Problem description:
Starting with the line containing "Task: Select the second message item" and continuing through the end of the data, rewrite those lines with "screenshot" swapped out for "screen capture", leaving all else unchanged and omitting the pictures.

━━ Raw data ━━

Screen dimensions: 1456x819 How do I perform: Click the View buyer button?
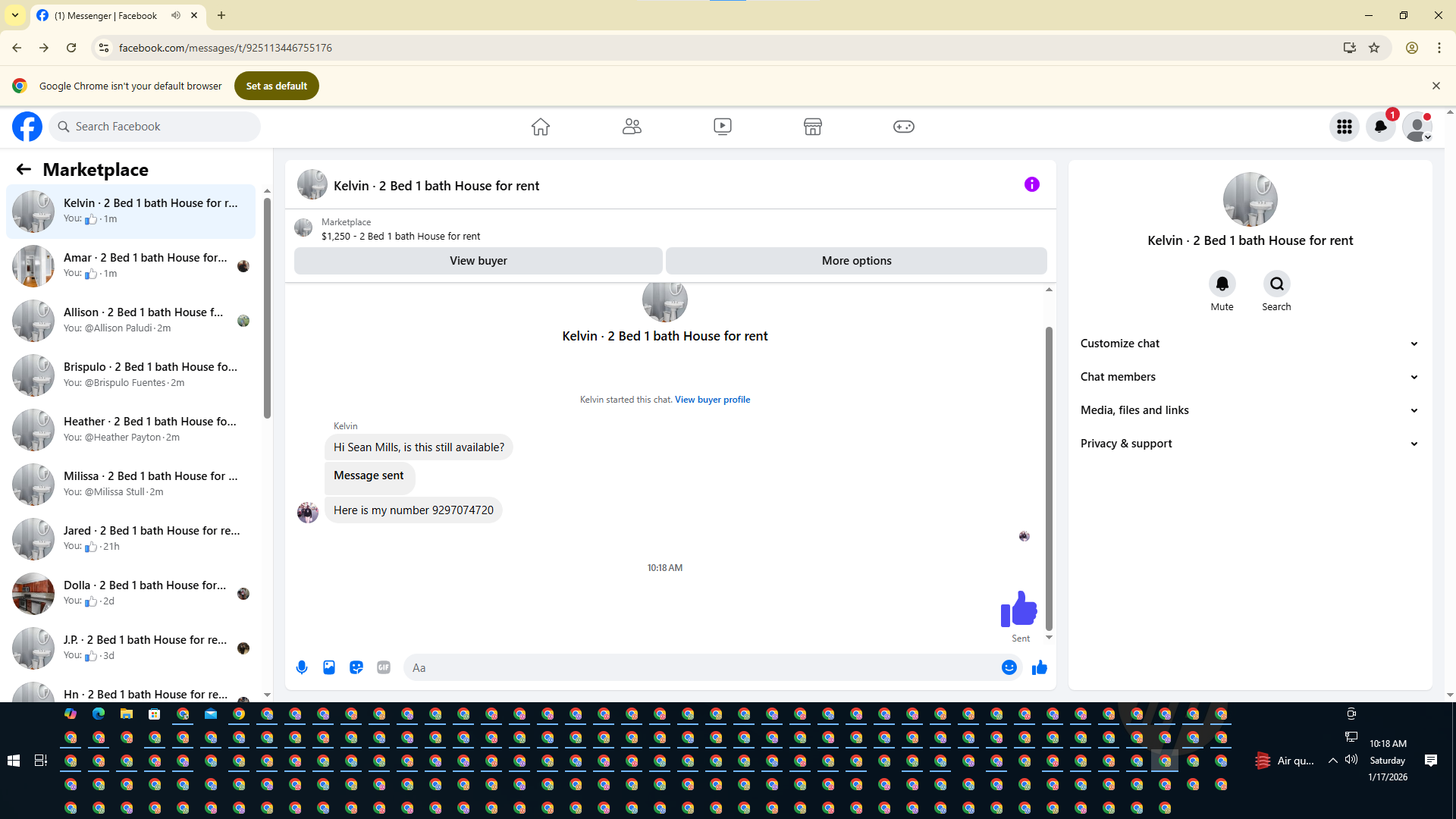click(478, 261)
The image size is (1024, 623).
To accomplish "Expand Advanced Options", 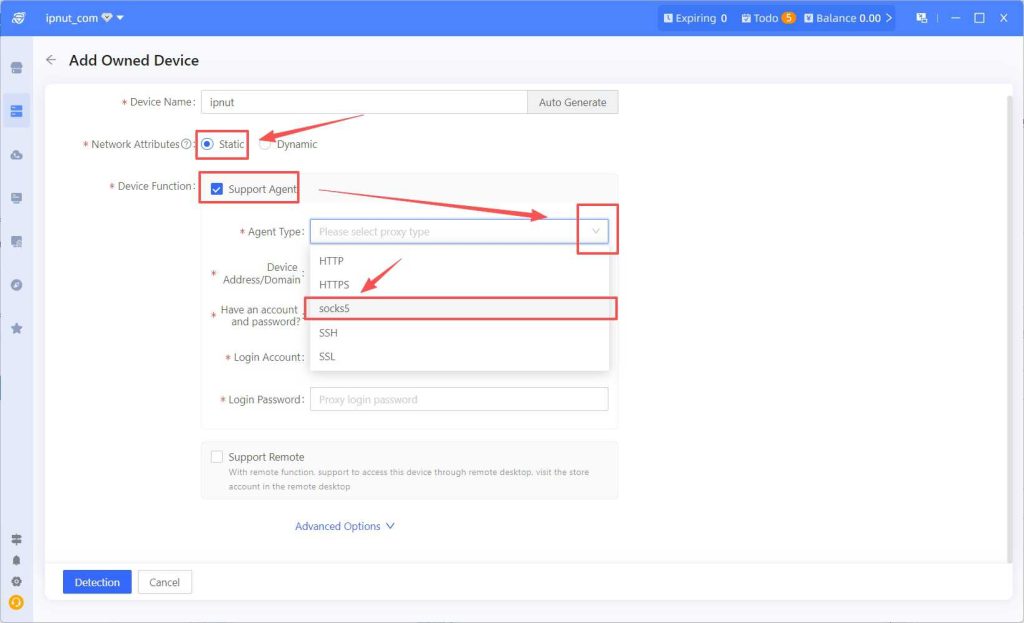I will pos(344,526).

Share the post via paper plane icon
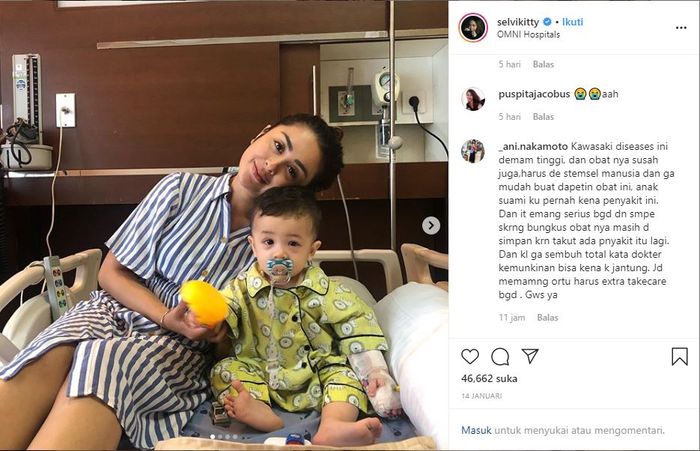[530, 356]
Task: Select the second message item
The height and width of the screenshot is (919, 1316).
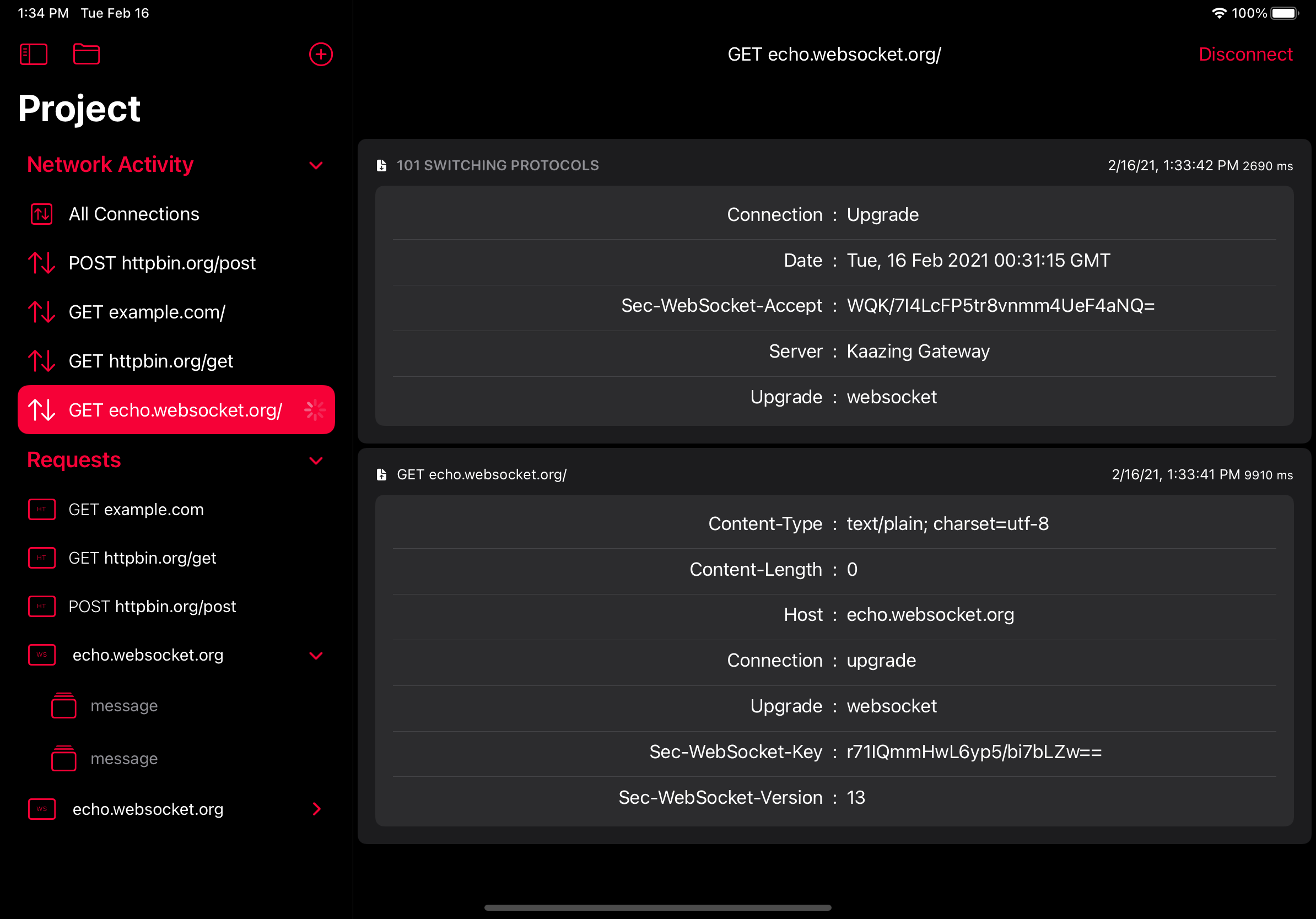Action: pos(124,759)
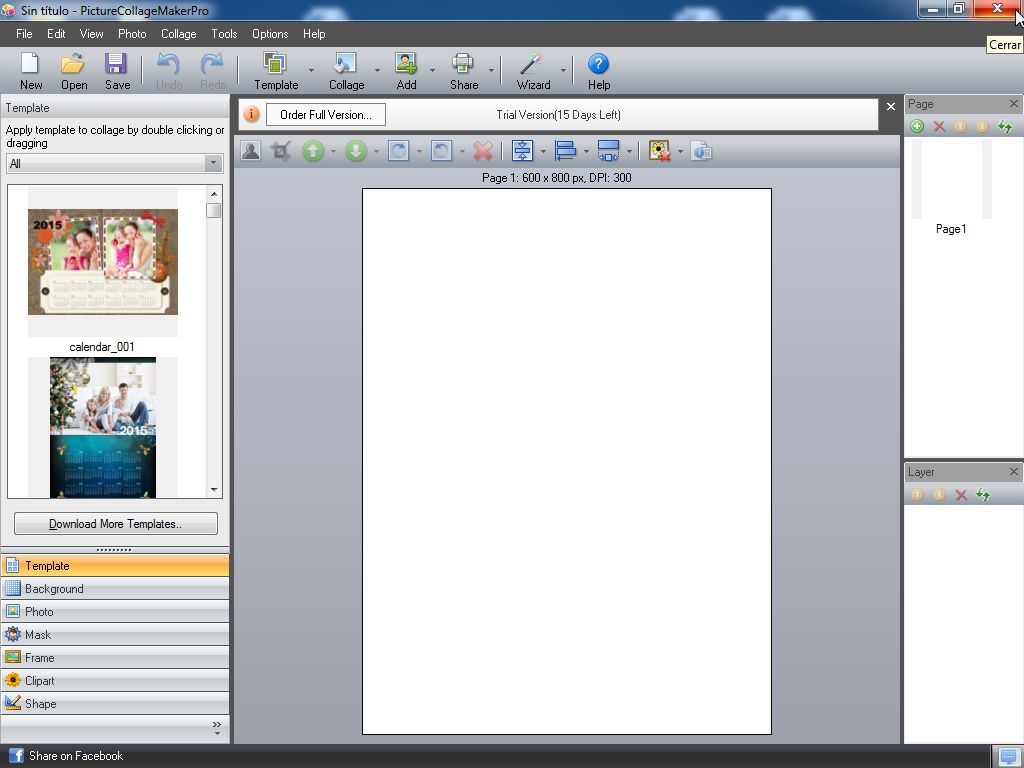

━━━

Task answer:
Task: Select the second message item
The height and width of the screen capture is (919, 1316).
Action: pos(124,759)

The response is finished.